Evaluate: $$\sum_{n=0}^\infty \frac{(2n)!}{(n!)^2(2n+1)4^n}$$
I'm trying to solve this infinite series of problems, but I'm not making any progress. I'd appreciate your help.
I'm sorry if my writing is rude because I'm not good at English.
Thank you for reading.
[I see you have brought a little change to your question].
Let $$f(x):=\sum_{n=0}^{\infty}\frac{x^n}{2n+1}\binom{2n}{n}.$$
(it will be time to change $x$ into $\frac14$ at the very last step).
Let:
$$g(x):=xf(x^2)=\sum_{n=0}^{\infty}\frac{x^{2n+1}}{2n+1}\binom{2n}{n}$$
is a primitive function of
$$h(x):=\sum_{n=0}^{\infty}{(x^2)}^n\binom{2n}{n}=\dfrac{1}{\sqrt{1-4x^2}} \tag{1}$$
the last equality coming from the classical generating function for central binomial coefficients (Generating functions and central binomial coefficient).
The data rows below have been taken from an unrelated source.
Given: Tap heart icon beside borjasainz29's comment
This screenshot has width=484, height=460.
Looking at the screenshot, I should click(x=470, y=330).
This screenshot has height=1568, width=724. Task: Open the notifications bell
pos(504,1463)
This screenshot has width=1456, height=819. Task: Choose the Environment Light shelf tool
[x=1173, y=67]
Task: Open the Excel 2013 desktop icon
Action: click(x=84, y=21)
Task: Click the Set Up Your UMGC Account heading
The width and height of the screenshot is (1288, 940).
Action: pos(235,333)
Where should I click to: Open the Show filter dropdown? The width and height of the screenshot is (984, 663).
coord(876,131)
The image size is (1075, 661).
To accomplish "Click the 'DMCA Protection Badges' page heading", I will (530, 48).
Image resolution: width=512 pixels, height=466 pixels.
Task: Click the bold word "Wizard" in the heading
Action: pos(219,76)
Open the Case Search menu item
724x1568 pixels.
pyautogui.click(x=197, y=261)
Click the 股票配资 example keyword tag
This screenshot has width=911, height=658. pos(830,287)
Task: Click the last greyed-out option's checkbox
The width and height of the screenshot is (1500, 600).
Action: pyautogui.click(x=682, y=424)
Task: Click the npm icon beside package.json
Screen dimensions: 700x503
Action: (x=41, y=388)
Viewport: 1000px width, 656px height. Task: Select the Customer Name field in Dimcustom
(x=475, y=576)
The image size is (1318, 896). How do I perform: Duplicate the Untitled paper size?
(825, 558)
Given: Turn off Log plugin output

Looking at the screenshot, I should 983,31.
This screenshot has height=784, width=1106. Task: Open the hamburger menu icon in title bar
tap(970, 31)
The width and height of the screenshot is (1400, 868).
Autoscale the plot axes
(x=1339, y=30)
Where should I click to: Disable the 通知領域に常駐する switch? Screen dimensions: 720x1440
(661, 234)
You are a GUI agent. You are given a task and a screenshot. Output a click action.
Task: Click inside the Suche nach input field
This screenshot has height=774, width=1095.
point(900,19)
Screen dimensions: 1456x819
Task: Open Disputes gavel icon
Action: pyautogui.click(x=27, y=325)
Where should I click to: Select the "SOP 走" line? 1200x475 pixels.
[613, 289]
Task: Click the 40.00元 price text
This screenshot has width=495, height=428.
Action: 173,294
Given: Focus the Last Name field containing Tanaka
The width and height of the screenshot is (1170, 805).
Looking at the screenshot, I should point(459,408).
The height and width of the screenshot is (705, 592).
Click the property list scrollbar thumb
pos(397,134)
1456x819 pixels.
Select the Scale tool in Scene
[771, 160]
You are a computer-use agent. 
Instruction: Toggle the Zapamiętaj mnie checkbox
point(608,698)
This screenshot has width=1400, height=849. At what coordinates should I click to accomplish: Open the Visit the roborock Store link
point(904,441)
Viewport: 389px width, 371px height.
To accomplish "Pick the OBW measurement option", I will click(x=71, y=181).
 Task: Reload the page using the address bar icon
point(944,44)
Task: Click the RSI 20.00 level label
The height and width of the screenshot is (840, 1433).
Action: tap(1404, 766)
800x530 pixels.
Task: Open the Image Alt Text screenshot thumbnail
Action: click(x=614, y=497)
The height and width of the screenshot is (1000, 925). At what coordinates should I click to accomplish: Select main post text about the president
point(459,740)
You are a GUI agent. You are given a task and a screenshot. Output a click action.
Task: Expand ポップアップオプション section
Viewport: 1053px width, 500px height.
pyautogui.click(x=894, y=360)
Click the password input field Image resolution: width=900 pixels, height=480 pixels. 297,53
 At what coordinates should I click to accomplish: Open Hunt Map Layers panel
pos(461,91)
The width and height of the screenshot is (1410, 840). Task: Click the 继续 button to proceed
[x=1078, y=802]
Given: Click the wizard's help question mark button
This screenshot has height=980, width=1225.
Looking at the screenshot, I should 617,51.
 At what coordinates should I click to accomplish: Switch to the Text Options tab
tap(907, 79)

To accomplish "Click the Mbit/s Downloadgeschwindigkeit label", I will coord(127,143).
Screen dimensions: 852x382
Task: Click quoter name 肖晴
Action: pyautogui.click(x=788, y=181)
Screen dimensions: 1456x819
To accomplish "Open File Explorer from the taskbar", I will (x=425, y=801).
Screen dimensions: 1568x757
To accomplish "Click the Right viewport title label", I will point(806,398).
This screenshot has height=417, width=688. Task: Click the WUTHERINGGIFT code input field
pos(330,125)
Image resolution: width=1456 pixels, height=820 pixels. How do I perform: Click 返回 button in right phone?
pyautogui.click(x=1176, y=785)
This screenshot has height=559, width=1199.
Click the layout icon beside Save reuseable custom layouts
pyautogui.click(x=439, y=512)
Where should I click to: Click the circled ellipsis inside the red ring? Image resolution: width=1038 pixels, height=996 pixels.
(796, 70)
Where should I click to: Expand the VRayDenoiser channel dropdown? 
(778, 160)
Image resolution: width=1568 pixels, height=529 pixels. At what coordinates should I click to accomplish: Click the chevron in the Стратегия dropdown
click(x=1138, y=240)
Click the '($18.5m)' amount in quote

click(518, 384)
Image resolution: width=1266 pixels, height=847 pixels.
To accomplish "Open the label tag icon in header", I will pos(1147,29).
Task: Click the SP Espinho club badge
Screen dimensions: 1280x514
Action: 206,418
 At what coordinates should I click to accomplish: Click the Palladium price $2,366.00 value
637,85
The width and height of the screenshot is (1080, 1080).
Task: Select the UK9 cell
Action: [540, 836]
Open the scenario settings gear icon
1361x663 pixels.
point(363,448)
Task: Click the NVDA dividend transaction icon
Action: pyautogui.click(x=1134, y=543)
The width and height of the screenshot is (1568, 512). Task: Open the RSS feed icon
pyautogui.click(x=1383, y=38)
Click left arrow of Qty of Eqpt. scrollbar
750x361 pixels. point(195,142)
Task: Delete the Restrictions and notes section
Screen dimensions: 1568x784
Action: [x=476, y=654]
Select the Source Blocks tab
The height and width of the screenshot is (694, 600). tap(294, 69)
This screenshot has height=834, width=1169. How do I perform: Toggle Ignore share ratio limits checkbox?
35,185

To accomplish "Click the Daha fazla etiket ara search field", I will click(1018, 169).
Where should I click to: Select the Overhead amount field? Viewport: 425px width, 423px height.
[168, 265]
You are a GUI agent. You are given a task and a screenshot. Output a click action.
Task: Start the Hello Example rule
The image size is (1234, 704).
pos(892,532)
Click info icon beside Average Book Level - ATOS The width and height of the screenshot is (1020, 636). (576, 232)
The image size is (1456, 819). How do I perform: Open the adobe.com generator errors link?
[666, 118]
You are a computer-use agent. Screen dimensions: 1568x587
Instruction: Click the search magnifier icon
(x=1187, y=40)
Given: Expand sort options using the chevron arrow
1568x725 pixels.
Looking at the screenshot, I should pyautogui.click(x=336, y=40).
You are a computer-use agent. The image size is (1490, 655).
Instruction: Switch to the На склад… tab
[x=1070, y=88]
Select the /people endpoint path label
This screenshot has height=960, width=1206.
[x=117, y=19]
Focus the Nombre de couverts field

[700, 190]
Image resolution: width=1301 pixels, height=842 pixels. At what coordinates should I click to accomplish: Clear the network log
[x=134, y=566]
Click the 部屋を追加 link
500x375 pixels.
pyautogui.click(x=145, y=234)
It remains now to work backwards, the remaining difficulty being the integration of expression (1).
Your series can be written as $$S=\sum_{k=0}^{\infty} {2k\choose k} \frac{2^{-2k}}{2k+1}$$ Note that $$\sum_{k=0}^{\infty} {2k \choose k} x^{2k}=\frac{1}{\sqrt{1-4x^2}}$$ Integrate both sides w.r.t. $x$ from $x=0$ to $x=1/2$, then you get $$\frac{1}{2}\sum_{k=0}^{\infty} {2k \choose k} \frac{2^{-2k}}{2k+1}=\int_{0}^{1/2} \frac{dx}{\sqrt{1-4x^2}}=\frac{1}{2}\sin^{-1} 2x|_{0}^{1/2}=\frac{\pi}{4}.$$ Finally,$$S=\pi/2$$